Quase todos os grandes compositores de samba escreveram samba-canção.
Noel Rosa, com “Pra que mentir?”, Cartola, com “As rosas não falam”, Nelson Cavaquinho e Guilherme de Brito, com “A flor e o espinho”, Ataulfo Alves, com “Boêmios”... O ambiente da década de 1950 estimulou a expansão desse gênero no mercado nacional, mas o estilo também sofreu influências dos sentimentais boleros dos cabarés latinos e, no que diz respeito às letras, das propostas poéticas europeias ligadas à filosofia existencialista (que traduzem um forte desencanto com o mundo). De fato, o samba-canção aspira a um certo semi-eruditismo, marcado por letras e características orquestrais mais sofisticadas.
Essa década foi marcada pela chegada da comunicação de massa. Os artistas, através de seus produtores e contando com um amplo mecanismo de divulgação (rádios, jornais, revistas e a recém-criada televisão), mobilizavam milhares de fãs.

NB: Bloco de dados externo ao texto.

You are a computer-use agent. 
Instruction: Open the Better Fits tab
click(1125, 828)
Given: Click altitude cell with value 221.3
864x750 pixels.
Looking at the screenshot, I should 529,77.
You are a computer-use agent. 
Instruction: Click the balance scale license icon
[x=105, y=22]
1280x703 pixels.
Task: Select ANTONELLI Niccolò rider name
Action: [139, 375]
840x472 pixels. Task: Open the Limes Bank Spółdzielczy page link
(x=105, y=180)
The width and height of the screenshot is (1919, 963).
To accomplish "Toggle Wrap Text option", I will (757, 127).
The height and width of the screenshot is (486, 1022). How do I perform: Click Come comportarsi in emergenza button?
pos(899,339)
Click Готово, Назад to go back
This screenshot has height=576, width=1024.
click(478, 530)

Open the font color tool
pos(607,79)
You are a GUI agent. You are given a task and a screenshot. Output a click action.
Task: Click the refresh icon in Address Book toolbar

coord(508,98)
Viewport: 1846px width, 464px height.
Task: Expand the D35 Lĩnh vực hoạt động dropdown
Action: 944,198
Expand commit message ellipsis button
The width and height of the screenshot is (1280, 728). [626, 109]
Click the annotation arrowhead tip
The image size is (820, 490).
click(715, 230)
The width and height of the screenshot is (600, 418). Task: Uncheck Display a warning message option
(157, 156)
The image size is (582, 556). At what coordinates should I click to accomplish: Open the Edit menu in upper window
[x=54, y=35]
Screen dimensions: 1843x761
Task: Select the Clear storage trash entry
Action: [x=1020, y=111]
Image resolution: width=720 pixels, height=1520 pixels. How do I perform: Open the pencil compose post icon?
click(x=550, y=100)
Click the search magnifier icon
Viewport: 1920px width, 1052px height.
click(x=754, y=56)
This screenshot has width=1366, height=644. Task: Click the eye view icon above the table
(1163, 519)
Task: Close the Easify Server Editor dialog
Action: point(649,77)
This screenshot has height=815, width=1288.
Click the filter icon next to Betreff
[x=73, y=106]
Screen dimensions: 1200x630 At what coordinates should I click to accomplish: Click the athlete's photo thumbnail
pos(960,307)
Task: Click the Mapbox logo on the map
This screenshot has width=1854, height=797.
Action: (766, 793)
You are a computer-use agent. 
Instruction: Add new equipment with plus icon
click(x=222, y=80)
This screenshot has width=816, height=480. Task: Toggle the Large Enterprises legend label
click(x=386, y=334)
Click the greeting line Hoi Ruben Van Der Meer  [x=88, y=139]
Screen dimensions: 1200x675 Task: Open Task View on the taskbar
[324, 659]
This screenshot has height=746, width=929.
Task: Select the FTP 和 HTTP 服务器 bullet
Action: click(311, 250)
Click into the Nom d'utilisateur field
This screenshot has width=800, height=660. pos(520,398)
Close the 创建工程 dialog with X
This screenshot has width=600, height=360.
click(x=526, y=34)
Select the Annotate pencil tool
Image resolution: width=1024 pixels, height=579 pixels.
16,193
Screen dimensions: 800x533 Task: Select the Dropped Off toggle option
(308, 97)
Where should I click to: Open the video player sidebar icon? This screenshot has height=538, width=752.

O cenário onde circulavam os que queriam ver e ser vistos era a cintilante Copacabana. Charmosa, elegante, boêmia, a “princesinha do mar”, como João de Barro e Alberto Ribeiro vieram a chamá-la no samba-canção “Copacabana”, era o bairro dos sonhos de quase todos os brasileiros. Com seus bares, cabarés e restaurantes, ela substituiu a Lapa como centro das atividades noturnas. Em um bairro que até os anos 1930 era um longínquo paraíso natural, coabitavam agora prostitutas, damas da sociedade, políticos, intelectuais, milionários, traficantes e consumidores, todos bronzeados, livres, leves e soltos. Cenário ideal para um samba-canção, com seus rompantes de tragédia amorosa. Pode-se dizer que a geração musical que vai do samba-canção à bossa nova fez de Copacabana sua morada existencial.